First Open Forum Academy Conference Proceedings
Published 11:18, 01 October 12
Last week, I mentioned that I attended the Open Forum Europe 2012 conference. Preceeding it was the first meeting of the Open Forum Academy (OFA), of which I am a member. Here's how it describes itself:
Openforum Academy is a think tank with a broad aim to examine the paradigm shift towards openness in computing that is currently underway, and to explore how this trend is changing the role of computing in society.
About half the fellowship met last Monday to discuss openness in various forms. I gave a short rambling introduction, which happily has now been lost in the background noise of the universe, but a good number of the other fellows not only spoke, but also prepared academic papers exploring various aspects of openness.
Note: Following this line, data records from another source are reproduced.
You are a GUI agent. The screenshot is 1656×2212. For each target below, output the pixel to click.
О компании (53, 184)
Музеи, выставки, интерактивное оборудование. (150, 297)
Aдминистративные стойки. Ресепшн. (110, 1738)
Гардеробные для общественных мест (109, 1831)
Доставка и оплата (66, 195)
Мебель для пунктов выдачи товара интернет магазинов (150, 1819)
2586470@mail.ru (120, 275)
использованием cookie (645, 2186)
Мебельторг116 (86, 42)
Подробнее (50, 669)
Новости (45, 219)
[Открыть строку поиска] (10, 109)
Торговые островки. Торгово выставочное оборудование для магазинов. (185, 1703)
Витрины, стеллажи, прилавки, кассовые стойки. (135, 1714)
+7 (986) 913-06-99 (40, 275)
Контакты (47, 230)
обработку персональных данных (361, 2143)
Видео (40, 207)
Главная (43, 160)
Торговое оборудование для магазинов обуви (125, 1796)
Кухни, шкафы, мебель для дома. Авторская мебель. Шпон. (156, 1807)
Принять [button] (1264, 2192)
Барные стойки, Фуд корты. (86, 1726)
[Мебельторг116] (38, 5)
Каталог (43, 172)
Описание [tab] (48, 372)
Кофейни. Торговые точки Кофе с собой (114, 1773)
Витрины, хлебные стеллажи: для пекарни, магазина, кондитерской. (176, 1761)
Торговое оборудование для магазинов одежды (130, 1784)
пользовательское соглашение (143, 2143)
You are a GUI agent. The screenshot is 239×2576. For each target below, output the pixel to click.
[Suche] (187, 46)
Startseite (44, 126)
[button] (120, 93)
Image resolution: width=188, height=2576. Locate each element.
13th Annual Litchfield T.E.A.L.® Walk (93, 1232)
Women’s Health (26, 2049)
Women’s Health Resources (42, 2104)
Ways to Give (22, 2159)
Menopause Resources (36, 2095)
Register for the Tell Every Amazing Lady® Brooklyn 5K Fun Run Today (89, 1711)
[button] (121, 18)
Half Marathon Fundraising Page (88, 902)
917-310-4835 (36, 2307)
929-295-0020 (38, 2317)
The OFA has already published these; even better, it has done so under a cc-by-sa 3.0 licence, for which it deserves kudos.
Here's a quick rundown of the papers:
Openness and Legitimacy in Standards Development - Andrew Updegrove
Estimating the Economic Contribution of Open Source Software to the European Economy - Carlo Daffara
IT usage in Swedish primary schools: Observations on Innovation and Educational Lock-In - Björn Lundell
Unsettling Users: Openness and the Rise of Inverse Infrastructures - Tineke M. Egyedi and Wim Vree
Copyright, Interfaces, and a Possible Atlantic Divide - Simonetta Vezzoso
Framing the Conundrum of Total Cost of Ownership of Open Source Software - Maha Shaikh and Tony Cornford
Consumer Trust, Education and Empowerment: The Open Story - Altsitsiadis Efthymios
The Evolution Of Openness: Collaboration On Shared Platforms - Shane Coughlan
Open Content Mining - Peter Murray-Rust, Jenny Molloy and Diane Cabell
Complexities in the Relationship among Standarization, Invention and Innovation in
Information and Communication Technologies: An introductory perspective - Jochen Friedrich
As you will notice, many of the topics discussed there touch on issues that have cropped up in this blog over the last few years. What's good is that they are covered with rather more rigour than I manage, complete with handy references to other academic papers for those who want to explore the issues in greater depth.
I think this is one of the great virtues of the OFA: it brings a more serious approach to discussions of many of the hottest topics that are of key importance in the world of openness. That's a valuable new option, and I look forward to future meetings and publications.